What is being asked >> Your answer should be the lines from the one containing "Viewport: 1568px width, 783px height." through the final line below, copied exactly.

START Exercise data

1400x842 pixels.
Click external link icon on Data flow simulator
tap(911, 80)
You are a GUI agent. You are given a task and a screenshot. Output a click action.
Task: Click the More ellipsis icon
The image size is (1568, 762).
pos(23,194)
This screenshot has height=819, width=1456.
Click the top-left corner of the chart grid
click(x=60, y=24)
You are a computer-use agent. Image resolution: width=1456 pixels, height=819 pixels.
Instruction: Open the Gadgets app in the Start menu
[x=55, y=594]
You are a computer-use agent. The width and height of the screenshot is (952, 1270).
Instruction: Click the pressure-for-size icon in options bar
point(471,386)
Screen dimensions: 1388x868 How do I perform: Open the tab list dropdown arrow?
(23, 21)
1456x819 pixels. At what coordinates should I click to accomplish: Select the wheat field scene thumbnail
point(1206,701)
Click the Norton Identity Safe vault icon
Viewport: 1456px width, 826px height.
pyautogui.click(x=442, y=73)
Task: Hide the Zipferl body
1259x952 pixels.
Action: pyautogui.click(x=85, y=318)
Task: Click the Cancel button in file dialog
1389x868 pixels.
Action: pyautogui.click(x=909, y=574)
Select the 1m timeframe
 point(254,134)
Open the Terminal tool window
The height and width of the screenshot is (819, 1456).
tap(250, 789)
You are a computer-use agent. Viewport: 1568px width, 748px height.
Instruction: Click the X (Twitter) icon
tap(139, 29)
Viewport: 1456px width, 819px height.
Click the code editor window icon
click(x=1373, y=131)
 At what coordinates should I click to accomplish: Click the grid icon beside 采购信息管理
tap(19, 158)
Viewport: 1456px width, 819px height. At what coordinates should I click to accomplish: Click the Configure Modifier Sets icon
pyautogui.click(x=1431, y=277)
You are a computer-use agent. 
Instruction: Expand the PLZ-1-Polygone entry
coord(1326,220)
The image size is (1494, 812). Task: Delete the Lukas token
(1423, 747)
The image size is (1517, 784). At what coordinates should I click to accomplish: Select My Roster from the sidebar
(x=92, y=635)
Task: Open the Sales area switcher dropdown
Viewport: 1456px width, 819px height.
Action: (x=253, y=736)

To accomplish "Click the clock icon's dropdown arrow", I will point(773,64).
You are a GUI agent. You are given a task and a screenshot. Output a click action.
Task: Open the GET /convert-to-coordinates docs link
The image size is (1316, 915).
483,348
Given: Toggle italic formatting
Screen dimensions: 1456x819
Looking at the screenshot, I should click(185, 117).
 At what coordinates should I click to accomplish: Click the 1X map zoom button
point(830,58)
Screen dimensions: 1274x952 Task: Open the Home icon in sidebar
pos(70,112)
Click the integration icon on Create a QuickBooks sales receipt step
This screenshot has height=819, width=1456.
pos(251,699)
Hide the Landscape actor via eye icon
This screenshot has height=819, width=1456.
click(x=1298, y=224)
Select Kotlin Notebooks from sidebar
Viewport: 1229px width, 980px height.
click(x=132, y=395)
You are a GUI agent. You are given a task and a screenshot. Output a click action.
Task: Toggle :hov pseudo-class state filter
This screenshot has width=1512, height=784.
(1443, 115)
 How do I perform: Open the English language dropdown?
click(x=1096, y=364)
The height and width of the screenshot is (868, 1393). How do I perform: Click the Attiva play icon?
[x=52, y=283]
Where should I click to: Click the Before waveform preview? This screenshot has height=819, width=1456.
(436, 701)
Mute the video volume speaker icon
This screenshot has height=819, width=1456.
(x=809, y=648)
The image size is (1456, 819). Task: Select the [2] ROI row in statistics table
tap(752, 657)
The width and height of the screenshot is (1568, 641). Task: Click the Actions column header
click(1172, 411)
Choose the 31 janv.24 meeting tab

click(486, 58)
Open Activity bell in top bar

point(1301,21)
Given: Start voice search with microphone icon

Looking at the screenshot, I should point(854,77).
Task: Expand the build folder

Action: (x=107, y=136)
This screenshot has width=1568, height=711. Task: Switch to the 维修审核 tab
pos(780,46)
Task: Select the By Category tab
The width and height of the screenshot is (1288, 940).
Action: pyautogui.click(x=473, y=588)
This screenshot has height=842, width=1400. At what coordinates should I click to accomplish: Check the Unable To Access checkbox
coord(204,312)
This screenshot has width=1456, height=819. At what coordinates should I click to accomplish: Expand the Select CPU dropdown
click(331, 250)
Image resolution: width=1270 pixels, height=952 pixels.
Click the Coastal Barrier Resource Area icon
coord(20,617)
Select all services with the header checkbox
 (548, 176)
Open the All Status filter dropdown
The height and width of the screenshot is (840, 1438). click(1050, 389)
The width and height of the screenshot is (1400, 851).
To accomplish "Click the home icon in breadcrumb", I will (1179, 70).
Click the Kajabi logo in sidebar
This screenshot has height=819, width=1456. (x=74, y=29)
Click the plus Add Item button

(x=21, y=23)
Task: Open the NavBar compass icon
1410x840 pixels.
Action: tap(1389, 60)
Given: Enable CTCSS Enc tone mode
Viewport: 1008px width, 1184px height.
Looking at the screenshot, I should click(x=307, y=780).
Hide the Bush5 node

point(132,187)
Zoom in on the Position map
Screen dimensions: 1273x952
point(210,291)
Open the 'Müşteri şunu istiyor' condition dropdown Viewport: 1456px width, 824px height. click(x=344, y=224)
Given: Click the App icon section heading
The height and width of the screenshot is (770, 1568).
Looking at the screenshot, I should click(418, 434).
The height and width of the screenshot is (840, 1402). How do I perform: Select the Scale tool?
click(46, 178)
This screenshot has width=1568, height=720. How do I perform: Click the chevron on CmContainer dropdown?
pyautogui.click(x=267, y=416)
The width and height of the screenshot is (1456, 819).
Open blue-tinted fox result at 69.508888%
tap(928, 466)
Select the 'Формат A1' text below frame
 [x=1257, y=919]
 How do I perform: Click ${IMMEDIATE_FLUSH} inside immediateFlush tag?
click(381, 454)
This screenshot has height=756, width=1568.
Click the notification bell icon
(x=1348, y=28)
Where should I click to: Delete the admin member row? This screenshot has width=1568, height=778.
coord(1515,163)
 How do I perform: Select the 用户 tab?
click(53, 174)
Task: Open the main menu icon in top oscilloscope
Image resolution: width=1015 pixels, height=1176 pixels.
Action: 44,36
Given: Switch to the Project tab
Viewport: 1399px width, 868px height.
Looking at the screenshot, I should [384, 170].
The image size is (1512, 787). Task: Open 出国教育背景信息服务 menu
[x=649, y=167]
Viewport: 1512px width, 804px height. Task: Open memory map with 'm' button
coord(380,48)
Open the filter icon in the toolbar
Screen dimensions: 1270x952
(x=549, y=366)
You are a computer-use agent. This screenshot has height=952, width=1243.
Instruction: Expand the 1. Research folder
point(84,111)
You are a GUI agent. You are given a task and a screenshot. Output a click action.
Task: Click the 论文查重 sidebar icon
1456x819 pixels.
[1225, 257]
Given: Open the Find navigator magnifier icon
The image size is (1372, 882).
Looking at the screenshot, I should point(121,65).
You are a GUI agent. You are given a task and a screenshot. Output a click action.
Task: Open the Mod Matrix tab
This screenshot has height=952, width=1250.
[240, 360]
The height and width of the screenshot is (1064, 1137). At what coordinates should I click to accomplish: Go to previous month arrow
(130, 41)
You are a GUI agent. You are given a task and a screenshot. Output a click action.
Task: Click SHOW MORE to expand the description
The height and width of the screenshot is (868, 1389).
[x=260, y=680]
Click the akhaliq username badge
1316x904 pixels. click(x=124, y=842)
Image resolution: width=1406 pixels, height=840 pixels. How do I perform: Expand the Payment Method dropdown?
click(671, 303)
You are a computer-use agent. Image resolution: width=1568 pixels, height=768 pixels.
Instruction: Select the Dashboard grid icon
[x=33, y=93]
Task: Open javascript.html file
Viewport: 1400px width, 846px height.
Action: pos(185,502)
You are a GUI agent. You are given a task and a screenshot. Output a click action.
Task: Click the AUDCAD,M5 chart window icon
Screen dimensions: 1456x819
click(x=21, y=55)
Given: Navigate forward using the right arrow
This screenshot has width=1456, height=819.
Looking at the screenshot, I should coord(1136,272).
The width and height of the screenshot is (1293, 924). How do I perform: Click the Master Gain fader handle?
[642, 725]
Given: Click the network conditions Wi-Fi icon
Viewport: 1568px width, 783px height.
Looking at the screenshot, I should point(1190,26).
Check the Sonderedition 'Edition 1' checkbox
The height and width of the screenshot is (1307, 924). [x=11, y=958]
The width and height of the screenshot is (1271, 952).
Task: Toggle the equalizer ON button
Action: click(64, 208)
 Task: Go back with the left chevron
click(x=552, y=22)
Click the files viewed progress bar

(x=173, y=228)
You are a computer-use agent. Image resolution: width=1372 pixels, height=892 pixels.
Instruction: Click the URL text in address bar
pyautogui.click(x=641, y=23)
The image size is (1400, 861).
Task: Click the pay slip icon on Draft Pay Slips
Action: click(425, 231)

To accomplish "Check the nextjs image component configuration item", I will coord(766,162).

END Exercise data

Exercise solution >>
Viewport: 1568px width, 783px height.
Looking at the screenshot, I should point(1190,26).
Check the Sonderedition 'Edition 1' checkbox
The height and width of the screenshot is (1307, 924). [x=11, y=958]
The width and height of the screenshot is (1271, 952).
Task: Toggle the equalizer ON button
Action: click(64, 208)
 Task: Go back with the left chevron
click(x=552, y=22)
Click the files viewed progress bar

(x=173, y=228)
You are a computer-use agent. Image resolution: width=1372 pixels, height=892 pixels.
Instruction: Click the URL text in address bar
pyautogui.click(x=641, y=23)
The image size is (1400, 861).
Task: Click the pay slip icon on Draft Pay Slips
Action: click(425, 231)

To accomplish "Check the nextjs image component configuration item", I will coord(766,162).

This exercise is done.